Although in the above embodiments, the stop layer is used only in etching on the second functional layer 41, a stop layer may be used also in etching on the first functional layer 31. For example, films suitable as stop layers for etching on the first functional layer 31 and the second functional layer 41 may be formed on the device layer. Specifically, it is preferable that these films be formed of Ir (iridium), Pt (platinum), or the like. According to this configuration, it becomes possible to reduce a damage on the device layer at the time of etching, and facilitate the control of the etching.

In the above embodiments, the liquid ejection apparatus 100 including a line head (page wide-type head) which is long in a page-width direction (the X-direction) of a printing medium is used.

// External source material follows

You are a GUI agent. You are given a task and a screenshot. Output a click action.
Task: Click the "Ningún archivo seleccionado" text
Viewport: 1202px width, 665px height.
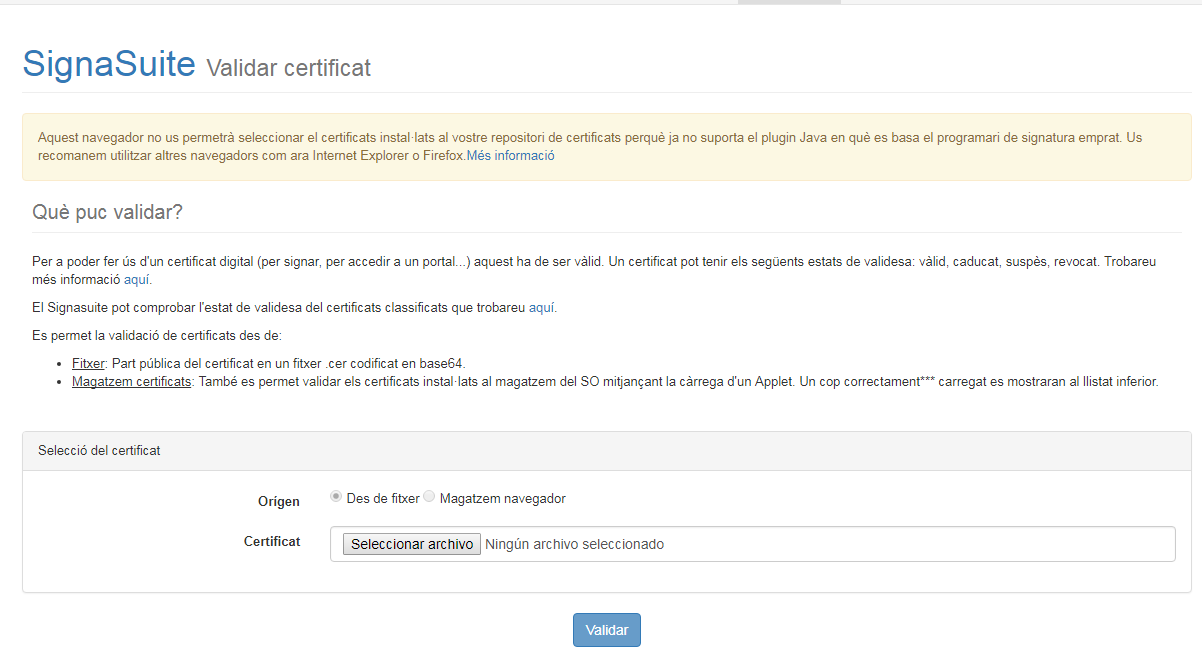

However, it is also possible to apply the technology of the present disclosure to a liquid ejection apparatus including a liquid ejection head which scans in a scanning direction (the X-direction) intersecting a conveyance direction (the Y-direction) of the printing medium P in plane. That is, it is possible to apply the technology of the present disclosure also to a so-called serial-type liquid ejection apparatus.

According to the liquid ejection substrate of the present disclosure, the adhesion between a flow passage forming substrate and a functional layer can be further improved.

While the present disclosure has been described with reference to embodiments, it is to be understood that the present disclosure is not limited to the disclosed embodiments. The scope of the following claims is to be accorded the broadest interpretation so as to encompass all such modifications and equivalent structures and functions.

This application claims the benefit of Japanese Patent Application No. 2024-211094, filed Dec. 4, 2024, which is hereby incorporated by reference herein in its entirety.